Brief: In the forum thread below about a livestock guard dog that keeps escaping, what did KW Farms switch to after their dog left?

Text section:
=== Section Start ===

# Not so precious protector



## mrs. lam (Apr 20, 2010)

Giving away my GP. He's male, neut all shots about 1yr old. FREE! I can't stand him anymore. (don't really care for dogs anyway) He will not stay in the fence. :veryangry: He climbs, digs out. I have even put him in a 6ft kennel. He hit the door latch until he knocked it open so I tied it shut, chewed through and knocked it open. Chained it shut he dug out. :angry: So mad at him right now if I could catch him he would be headed for the pound. (they have a GP rescue that takes them and ships them up north.) They can have him!

Anyone have trouble keeping one in? He will sleep with them at night and take off during the day. :sigh: Sooo ticked at him. He just started about 2 weeks ago. He plays with the dogs down the road and brings them down here. To the goats. Not good. :GAAH: 

Sorry. Had to vent. I'm just so disappointed. I'm looking at jennies raised with goats. I like donkeys. I want a riding donkey too. Might as well get one for the goats while I'm at it.

Gina


----------



## Mon Reve Farm (Jun 25, 2010)

I just saw your post on FB and was wondering what the story was behind it. I'm sorry your at the end of your patience with him.


----------



## freedomstarfarm (Mar 25, 2011)

Haven't had a LGD yet. If he just started this behavior a few weeks ago it is possible there is a dog in heat somewhere and he can't resist the urge. :shrug:


----------



## mrs. lam (Apr 20, 2010)

Well, just got a call from mom to say Grumpy and his new "buddies" are killing my chickens. Grumpy lays in the yard and lets them chase and kill my chicks. He may not make it to the shelter when I get home. :angry: Really need an icon with a rifle.


----------



## freedomstarfarm (Mar 25, 2011)

Oh my! Not good. :sigh:


----------



## toth boer goats (Jul 20, 2008)

What an awful thing to happen....  

A hot line top...middle and bottom may detour him from escaping.... 

Or get a shock collar... so when you see him doing bad things... jap him....


----------



## Calico Patch Farm (Mar 8, 2011)

Or he just might not be the right dog for the job. Just because he is a "LGD" doesn't mean he will like his job well enough to do it. If you have to force him to stay in, he is not going to work with you. You might give donkeys a try. We used to have one and she did a great job. Even chased off a pack of coyotes. Good luck!


----------



## KW Farms (Jun 21, 2008)

You're not alone. I had a LGD do the same thing along with other bad behaviors and I literally almost shot the dog. After that experience, i'll never own a LGD again...however...it's just because of that bad experience...I know of excellent LGD's that do an amazing job....sadly, that dog just soured my thoughts on having one. 

I switched to two llamas (intact male and female) after the dog left and couldn't be happier. :thumb:


----------



## JessaLynn (Aug 30, 2009)

=== Section End ===

Provided data:
=== Section Start ===

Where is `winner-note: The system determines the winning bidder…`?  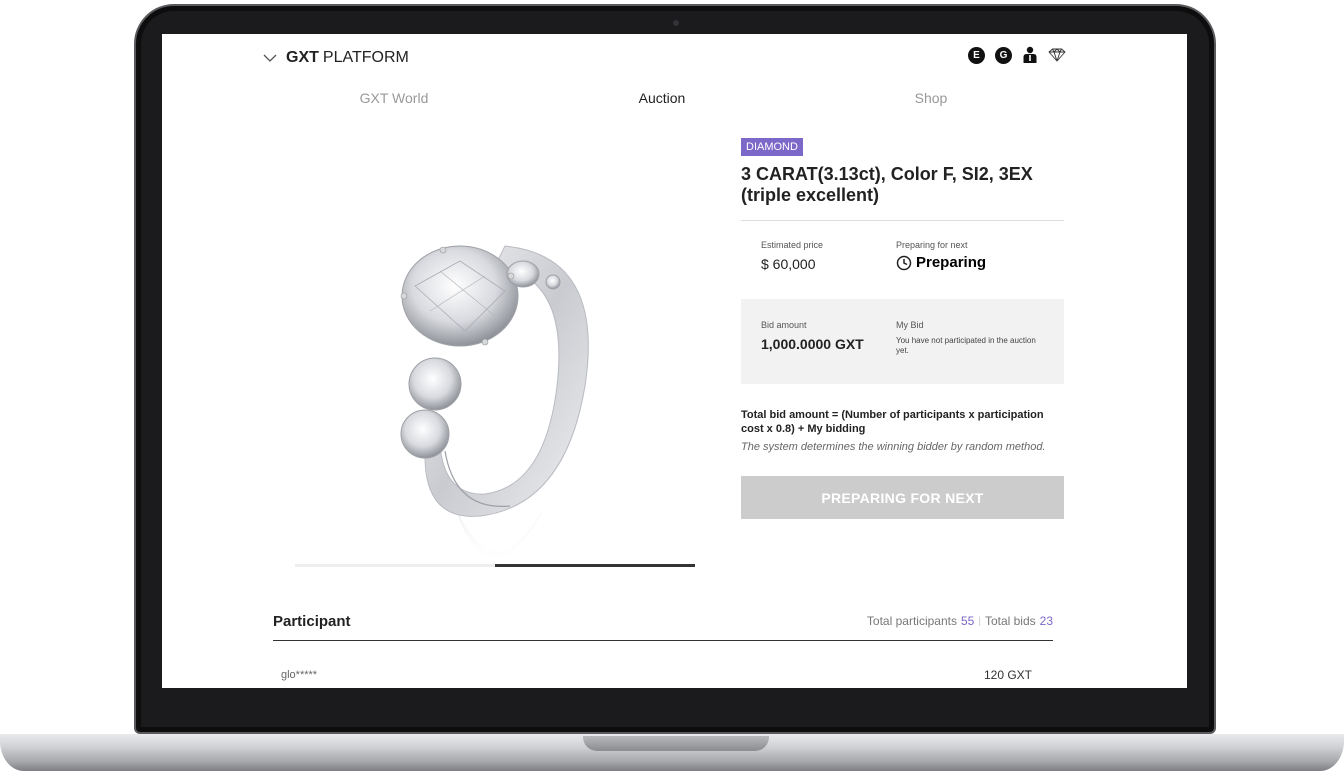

=== Section End ===

Result: Two llamas, an intact male and a female.